Extrahiere aus den folgenden Datensätzen die Zeilen von der Zeile mit „Task: Click the select music note icon“ bis einschließlich der Zeile mit „click(418, 23)“, und gib sie unverändert wieder.

Quelldatensätze
☆ ☆ ☆ ☆

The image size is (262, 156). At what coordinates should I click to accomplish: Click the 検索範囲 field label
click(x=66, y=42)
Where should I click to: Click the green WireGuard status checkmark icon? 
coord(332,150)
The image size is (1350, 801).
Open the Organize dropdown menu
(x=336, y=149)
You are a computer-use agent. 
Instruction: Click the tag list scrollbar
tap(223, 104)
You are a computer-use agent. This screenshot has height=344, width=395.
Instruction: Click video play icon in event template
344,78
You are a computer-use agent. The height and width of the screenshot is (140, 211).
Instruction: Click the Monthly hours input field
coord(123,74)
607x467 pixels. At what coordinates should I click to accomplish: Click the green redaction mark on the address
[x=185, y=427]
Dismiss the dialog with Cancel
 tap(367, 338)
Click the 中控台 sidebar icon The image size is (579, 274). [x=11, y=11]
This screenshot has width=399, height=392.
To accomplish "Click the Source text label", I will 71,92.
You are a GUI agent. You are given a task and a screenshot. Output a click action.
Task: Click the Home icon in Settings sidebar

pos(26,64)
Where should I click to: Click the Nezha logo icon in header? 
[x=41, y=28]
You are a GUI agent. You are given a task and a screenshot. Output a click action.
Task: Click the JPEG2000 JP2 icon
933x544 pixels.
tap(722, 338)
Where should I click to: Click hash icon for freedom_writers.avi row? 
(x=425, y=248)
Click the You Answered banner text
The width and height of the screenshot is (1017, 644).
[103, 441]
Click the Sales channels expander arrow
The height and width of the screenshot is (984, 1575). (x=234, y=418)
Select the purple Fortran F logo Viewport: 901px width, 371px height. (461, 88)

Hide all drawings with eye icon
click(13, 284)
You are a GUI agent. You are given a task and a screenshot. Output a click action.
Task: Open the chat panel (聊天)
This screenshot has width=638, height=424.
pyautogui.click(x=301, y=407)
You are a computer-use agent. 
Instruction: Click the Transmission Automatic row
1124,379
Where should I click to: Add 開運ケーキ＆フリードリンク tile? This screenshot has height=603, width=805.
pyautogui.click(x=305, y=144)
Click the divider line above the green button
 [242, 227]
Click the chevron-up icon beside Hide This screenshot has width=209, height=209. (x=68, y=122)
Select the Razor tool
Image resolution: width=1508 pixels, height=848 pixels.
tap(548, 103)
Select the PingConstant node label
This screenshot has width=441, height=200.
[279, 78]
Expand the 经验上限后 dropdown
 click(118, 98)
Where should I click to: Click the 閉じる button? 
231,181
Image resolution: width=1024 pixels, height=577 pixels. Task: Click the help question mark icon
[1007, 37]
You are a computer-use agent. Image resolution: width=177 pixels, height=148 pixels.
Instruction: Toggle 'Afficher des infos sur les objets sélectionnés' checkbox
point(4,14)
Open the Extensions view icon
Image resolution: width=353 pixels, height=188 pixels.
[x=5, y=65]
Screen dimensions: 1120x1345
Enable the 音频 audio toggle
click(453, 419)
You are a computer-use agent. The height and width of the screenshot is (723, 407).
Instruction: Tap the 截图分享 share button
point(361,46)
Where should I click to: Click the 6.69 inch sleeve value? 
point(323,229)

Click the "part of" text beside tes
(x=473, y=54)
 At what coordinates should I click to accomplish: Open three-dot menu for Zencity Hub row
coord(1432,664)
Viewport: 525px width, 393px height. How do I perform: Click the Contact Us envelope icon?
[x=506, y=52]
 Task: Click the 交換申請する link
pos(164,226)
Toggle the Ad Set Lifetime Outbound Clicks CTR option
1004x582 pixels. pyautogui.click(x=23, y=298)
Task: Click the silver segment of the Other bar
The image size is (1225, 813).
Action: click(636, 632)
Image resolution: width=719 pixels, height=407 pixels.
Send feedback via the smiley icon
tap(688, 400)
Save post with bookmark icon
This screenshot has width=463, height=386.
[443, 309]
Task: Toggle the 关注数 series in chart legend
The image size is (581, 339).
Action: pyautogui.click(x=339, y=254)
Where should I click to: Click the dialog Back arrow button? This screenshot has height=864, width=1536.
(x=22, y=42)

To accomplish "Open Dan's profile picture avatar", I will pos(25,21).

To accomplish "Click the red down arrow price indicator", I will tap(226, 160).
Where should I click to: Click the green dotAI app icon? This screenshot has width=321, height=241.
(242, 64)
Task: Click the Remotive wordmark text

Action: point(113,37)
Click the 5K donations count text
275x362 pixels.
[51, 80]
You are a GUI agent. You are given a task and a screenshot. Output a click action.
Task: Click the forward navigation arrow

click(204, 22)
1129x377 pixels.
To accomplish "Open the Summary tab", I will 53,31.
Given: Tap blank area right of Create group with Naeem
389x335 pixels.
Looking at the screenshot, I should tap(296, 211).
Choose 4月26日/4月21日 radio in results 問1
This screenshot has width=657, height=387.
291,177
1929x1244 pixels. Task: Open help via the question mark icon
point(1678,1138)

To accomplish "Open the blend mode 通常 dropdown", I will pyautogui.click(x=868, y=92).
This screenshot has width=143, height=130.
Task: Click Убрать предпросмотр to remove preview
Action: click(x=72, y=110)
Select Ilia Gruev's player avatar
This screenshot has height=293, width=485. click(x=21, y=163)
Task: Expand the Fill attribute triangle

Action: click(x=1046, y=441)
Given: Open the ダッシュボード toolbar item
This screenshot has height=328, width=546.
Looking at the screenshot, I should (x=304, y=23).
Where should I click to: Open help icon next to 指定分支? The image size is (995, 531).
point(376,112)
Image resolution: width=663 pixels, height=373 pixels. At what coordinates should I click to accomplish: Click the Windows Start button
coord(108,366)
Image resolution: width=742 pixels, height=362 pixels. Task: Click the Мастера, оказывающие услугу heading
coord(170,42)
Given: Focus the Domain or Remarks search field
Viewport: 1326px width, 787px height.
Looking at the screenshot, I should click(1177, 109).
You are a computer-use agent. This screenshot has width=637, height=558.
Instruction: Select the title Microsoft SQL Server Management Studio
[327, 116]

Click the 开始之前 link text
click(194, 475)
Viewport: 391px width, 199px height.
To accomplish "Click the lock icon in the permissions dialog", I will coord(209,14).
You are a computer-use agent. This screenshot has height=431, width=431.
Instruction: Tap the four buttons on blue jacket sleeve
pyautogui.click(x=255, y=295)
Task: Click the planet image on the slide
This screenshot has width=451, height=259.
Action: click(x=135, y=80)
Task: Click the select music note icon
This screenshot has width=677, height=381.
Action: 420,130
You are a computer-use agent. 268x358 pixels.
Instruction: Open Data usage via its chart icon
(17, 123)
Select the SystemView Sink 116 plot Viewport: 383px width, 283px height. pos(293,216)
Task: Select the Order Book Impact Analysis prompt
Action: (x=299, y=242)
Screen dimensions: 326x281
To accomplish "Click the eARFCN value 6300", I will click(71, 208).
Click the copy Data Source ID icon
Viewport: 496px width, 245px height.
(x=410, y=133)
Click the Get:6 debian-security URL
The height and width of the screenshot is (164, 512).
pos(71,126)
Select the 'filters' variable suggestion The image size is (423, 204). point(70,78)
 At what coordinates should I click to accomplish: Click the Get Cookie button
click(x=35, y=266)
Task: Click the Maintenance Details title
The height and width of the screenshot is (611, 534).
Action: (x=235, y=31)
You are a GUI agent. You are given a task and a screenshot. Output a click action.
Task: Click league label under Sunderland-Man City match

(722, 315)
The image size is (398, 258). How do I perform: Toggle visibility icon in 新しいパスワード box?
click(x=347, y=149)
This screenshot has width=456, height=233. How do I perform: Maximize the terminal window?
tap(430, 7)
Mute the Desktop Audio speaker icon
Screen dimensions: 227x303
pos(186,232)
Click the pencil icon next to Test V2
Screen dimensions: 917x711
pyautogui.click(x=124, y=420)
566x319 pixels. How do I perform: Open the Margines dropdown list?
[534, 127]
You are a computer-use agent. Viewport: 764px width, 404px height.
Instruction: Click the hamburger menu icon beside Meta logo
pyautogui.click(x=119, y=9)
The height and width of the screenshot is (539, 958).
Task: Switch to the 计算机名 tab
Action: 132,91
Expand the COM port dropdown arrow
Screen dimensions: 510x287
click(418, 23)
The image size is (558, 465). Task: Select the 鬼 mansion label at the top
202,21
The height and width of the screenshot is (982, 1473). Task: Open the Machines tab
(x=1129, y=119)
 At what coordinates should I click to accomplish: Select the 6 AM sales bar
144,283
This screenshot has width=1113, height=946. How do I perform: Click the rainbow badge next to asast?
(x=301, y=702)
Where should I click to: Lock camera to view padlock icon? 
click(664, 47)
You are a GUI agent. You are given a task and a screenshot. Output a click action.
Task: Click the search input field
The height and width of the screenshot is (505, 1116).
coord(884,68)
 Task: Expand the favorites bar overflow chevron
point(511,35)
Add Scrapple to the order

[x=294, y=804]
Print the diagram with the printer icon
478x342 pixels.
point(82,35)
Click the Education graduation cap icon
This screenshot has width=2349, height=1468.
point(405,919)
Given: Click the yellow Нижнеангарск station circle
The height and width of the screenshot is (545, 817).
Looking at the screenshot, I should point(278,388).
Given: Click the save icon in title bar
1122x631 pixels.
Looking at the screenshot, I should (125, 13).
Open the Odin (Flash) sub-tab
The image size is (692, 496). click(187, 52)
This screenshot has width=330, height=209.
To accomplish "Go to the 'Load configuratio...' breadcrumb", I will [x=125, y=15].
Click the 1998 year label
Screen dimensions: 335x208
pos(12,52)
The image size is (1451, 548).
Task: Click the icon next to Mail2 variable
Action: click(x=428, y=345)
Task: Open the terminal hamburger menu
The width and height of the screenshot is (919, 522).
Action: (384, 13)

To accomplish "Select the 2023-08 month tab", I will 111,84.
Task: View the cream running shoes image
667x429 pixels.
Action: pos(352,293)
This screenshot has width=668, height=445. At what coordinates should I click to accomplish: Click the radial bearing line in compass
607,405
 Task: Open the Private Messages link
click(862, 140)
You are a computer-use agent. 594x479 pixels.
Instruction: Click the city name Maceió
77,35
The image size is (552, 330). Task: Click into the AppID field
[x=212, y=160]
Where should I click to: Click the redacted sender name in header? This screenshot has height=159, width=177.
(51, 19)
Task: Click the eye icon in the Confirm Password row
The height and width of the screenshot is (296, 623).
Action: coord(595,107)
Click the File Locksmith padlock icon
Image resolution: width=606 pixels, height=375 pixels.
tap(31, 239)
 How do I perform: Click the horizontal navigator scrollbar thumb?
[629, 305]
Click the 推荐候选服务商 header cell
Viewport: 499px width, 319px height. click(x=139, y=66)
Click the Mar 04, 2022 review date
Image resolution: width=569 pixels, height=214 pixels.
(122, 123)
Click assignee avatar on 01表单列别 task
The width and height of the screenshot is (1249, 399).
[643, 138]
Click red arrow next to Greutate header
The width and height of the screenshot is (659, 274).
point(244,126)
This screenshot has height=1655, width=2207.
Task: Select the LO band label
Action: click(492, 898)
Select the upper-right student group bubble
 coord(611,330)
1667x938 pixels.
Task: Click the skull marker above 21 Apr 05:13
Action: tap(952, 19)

☆ ☆ ☆ ☆

Antwort →
Task: Click the select music note icon
This screenshot has width=677, height=381.
Action: 420,130
You are a computer-use agent. 268x358 pixels.
Instruction: Open Data usage via its chart icon
(17, 123)
Select the SystemView Sink 116 plot Viewport: 383px width, 283px height. pos(293,216)
Task: Select the Order Book Impact Analysis prompt
Action: (x=299, y=242)
Screen dimensions: 326x281
To accomplish "Click the eARFCN value 6300", I will click(71, 208).
Click the copy Data Source ID icon
Viewport: 496px width, 245px height.
(x=410, y=133)
Click the Get:6 debian-security URL
The height and width of the screenshot is (164, 512).
pos(71,126)
Select the 'filters' variable suggestion The image size is (423, 204). point(70,78)
 At what coordinates should I click to accomplish: Click the Get Cookie button
click(x=35, y=266)
Task: Click the Maintenance Details title
The height and width of the screenshot is (611, 534).
Action: (x=235, y=31)
You are a GUI agent. You are given a task and a screenshot. Output a click action.
Task: Click league label under Sunderland-Man City match

(722, 315)
The image size is (398, 258). How do I perform: Toggle visibility icon in 新しいパスワード box?
click(x=347, y=149)
This screenshot has width=456, height=233. How do I perform: Maximize the terminal window?
tap(430, 7)
Mute the Desktop Audio speaker icon
Screen dimensions: 227x303
pos(186,232)
Click the pencil icon next to Test V2
Screen dimensions: 917x711
pyautogui.click(x=124, y=420)
566x319 pixels. How do I perform: Open the Margines dropdown list?
[534, 127]
You are a computer-use agent. Viewport: 764px width, 404px height.
Instruction: Click the hamburger menu icon beside Meta logo
pyautogui.click(x=119, y=9)
The height and width of the screenshot is (539, 958).
Task: Switch to the 计算机名 tab
Action: 132,91
Expand the COM port dropdown arrow
Screen dimensions: 510x287
click(418, 23)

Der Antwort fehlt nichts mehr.